Task requirements
Find the lines of the records in which the word "agent" appears and report how many there are, as a number alone.

Material for this exercise
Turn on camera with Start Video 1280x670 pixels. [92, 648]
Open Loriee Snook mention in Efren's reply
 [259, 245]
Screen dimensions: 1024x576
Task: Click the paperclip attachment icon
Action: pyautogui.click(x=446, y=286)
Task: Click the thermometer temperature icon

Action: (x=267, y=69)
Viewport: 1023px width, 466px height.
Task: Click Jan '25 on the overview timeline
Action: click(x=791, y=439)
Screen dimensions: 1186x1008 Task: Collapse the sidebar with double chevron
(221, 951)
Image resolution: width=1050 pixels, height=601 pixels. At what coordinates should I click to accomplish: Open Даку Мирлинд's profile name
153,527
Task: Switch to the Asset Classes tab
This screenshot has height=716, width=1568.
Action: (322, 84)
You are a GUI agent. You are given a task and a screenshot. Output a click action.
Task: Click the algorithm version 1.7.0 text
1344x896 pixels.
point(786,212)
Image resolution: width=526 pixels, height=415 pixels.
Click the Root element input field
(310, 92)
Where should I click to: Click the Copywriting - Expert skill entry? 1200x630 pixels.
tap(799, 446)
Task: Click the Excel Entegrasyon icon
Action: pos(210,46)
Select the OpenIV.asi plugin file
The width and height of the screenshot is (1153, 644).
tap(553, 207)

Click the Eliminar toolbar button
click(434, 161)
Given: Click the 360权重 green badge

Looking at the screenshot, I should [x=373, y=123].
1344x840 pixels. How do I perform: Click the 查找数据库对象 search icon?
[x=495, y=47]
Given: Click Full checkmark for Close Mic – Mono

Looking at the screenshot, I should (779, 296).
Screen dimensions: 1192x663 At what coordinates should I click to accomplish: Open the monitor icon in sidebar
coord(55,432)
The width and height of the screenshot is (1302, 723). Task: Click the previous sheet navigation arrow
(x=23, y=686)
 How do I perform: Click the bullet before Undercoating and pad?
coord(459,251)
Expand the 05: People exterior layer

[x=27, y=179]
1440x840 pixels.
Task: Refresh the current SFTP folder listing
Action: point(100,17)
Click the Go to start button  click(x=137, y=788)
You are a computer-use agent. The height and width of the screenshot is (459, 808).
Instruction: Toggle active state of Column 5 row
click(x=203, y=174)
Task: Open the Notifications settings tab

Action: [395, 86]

Solution to the exercise
2